Which is better, crypto or Bitcoin? ›

Bitcoin's use as a store of value is well-established, and it continues to get easier to use it as a medium of exchange, too. Crypto is riskier to invest in than Bitcoin because it is difficult for an investor to accurately assess the risk associated with code from a highly complex and opaque system.

Can you realistically make money with crypto? ›

It is possible to make $100 per day, but there is no guarantee or specific technique you can use to ensure it happens. Cryptocurrency trading, lending, staking, and investing all come with significant risks because it is such a volatile and unpredictable asset.

How to win Bitcoin? ›

10 Best Methods to Earn Free Bitcoin
  1. CoinPoker: Earn a share of 15,000 USDT pot through a poker freeroll tournament.
  2. 99Bitcoins Token Airdrop: The new 99Bitcoins Tokens presale has an upcoming $99,999 BTC airdrop.
  3. Freecash: Get paid in BTC for testing apps, playing games & completing surveys.

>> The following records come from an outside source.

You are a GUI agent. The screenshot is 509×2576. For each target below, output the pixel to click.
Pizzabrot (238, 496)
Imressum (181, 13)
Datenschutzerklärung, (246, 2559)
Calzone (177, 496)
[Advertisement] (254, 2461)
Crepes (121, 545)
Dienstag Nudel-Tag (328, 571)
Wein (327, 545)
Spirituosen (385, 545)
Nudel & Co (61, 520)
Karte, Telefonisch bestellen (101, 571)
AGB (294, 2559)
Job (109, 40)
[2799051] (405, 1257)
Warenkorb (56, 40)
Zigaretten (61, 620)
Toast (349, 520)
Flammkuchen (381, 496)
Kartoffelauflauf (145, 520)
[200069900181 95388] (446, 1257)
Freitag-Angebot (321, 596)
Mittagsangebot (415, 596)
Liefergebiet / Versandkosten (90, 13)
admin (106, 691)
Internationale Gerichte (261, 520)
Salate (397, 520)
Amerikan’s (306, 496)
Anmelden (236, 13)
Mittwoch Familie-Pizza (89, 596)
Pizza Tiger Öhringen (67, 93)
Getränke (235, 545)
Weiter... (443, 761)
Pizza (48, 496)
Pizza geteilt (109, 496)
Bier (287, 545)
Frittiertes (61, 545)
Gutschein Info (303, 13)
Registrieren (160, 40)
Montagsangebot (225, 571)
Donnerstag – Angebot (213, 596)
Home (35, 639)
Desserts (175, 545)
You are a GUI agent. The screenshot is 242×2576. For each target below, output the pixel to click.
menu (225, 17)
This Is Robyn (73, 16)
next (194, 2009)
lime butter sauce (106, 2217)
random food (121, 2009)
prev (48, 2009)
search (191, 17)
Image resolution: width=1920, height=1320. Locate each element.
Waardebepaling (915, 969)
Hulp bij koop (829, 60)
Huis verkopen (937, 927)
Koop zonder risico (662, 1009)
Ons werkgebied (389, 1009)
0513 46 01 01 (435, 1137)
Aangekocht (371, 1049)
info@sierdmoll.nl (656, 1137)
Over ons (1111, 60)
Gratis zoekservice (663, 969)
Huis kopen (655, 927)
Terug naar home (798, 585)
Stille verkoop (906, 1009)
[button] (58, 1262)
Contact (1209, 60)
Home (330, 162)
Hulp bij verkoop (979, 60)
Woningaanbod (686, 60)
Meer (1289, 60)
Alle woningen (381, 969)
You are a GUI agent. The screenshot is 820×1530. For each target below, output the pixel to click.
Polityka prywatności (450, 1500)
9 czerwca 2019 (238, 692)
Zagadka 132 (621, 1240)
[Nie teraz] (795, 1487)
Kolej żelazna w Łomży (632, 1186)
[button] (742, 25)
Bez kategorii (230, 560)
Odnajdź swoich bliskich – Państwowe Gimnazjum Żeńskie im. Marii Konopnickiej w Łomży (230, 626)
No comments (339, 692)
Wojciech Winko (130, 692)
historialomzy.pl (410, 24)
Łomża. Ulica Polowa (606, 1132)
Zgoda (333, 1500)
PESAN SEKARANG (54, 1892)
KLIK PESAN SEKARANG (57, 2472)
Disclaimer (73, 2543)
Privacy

Can you make $1000 a month with crypto? ›

Crypto has created life-changing wealth for many people. But passive income from crypto is possible even on a smaller scale. With the right strategies, you can realistically earn an extra $1,000 per month in passive crypto income.

How to start crypto trading as a beginner? ›

How to Trade Cryptocurrency Step By Steps
  1. Open a Cryptocurrency Brokerage Account. The first step in owning crypto is to create an account on a crypto brokerage. ...
  2. Fund Your Account. ...
  3. Choose a Strategy. ...
  4. Consider Automated Crypto Trading. ...
  5. Make Your Purchase. ...
  6. Pros.
  7. Cons.
May 8, 2024

What cryptocurrency is best for beginners? ›

  • Bitcoin (BTC) Symbol: BTC. Market Cap Rank: #1. ...
  • Ethereum (ETH) Symbol: ETH. Market Cap Rank: #2. ...
  • Solana (SOL) Symbol: SOL. Market Cap Rank: #5. ...
  • Litecoin (LTC) Symbol: LTC. Market Cap Rank: #20. ...
  • Chainlink (LINK) Symbol: LINK. Market Cap Rank: #14. ...
  • Cardano (ADA) Symbol: ADA. ...
  • BNB Coin (BNB) Symbol: BNB. ...
  • Polygon (MATIC) Symbol: MATIC.

How much money should I start crypto with? ›

Starting Capital

However, most experts recommend starting at least $250-$500. This gives enough cushion to absorb losses as you learn without wiping out your capital. For more sophisticated strategies, $2,000-$5,000 is recommended. Only invest what you can afford to lose, as crypto remains risky.

How much to invest in crypto per month? ›

A good rule is to not invest more than 10% of your monthly income. This way, you're only using money you can handle losing, just in case prices swing unexpectedly. For investing, pick a reliable crypto exchange like Coinbase or Binance. They're easy to use for beginners.